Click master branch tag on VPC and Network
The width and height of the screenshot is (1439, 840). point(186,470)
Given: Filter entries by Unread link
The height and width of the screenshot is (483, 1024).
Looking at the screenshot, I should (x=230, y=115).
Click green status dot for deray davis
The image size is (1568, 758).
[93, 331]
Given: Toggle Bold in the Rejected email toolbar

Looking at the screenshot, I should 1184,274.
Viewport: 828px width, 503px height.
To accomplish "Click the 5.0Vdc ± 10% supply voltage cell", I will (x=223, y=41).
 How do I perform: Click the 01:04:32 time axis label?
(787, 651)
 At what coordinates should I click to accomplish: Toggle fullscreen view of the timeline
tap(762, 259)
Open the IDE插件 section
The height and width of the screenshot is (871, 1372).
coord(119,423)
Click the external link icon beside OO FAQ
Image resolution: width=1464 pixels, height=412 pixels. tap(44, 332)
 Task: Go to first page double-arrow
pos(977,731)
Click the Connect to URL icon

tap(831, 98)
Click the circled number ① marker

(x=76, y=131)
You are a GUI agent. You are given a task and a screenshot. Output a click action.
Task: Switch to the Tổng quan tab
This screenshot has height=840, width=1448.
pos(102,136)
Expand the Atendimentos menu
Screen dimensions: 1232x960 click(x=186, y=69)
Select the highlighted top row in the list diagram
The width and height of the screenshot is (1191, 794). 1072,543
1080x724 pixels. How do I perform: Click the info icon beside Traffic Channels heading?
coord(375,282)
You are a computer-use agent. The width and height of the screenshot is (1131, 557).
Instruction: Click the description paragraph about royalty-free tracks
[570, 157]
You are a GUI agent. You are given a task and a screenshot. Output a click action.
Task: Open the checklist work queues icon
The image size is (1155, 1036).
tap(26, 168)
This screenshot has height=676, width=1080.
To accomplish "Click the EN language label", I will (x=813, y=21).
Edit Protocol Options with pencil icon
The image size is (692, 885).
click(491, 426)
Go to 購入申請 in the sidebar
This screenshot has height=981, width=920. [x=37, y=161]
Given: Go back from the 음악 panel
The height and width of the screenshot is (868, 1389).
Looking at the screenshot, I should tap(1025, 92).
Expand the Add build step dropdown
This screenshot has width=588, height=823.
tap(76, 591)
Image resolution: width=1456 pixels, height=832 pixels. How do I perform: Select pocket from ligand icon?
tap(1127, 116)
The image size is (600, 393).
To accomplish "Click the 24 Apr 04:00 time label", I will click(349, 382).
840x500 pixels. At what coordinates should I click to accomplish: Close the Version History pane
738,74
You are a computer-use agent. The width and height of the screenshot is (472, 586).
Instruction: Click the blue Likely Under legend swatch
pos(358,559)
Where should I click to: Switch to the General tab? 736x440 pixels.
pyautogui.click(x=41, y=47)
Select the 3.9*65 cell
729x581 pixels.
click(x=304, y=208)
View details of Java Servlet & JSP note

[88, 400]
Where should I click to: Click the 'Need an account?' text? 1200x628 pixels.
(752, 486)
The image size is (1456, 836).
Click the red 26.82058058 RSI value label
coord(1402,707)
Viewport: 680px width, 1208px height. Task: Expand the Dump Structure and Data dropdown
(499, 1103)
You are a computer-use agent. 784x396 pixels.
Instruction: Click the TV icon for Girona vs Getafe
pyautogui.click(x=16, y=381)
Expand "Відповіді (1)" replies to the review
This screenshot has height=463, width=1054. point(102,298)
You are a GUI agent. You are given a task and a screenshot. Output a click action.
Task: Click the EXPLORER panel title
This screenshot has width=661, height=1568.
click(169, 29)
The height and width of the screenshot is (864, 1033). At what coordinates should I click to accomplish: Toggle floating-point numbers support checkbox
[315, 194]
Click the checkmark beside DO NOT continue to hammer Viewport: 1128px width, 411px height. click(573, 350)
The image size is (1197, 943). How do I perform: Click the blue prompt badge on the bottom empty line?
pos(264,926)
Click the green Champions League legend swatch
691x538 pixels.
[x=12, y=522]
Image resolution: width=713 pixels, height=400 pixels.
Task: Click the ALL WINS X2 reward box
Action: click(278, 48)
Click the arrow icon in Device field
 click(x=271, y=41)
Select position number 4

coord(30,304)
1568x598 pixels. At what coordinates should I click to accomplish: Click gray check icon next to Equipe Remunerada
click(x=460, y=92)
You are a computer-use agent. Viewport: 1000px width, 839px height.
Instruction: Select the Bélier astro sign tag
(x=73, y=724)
* * * * *
From the first line of the data through the line with "Open the IDE插件 section", quote each line exactly and add nothing else.

Click master branch tag on VPC and Network
The width and height of the screenshot is (1439, 840). point(186,470)
Given: Filter entries by Unread link
The height and width of the screenshot is (483, 1024).
Looking at the screenshot, I should (x=230, y=115).
Click green status dot for deray davis
The image size is (1568, 758).
[93, 331]
Given: Toggle Bold in the Rejected email toolbar

Looking at the screenshot, I should 1184,274.
Viewport: 828px width, 503px height.
To accomplish "Click the 5.0Vdc ± 10% supply voltage cell", I will (x=223, y=41).
 How do I perform: Click the 01:04:32 time axis label?
(787, 651)
 At what coordinates should I click to accomplish: Toggle fullscreen view of the timeline
tap(762, 259)
Open the IDE插件 section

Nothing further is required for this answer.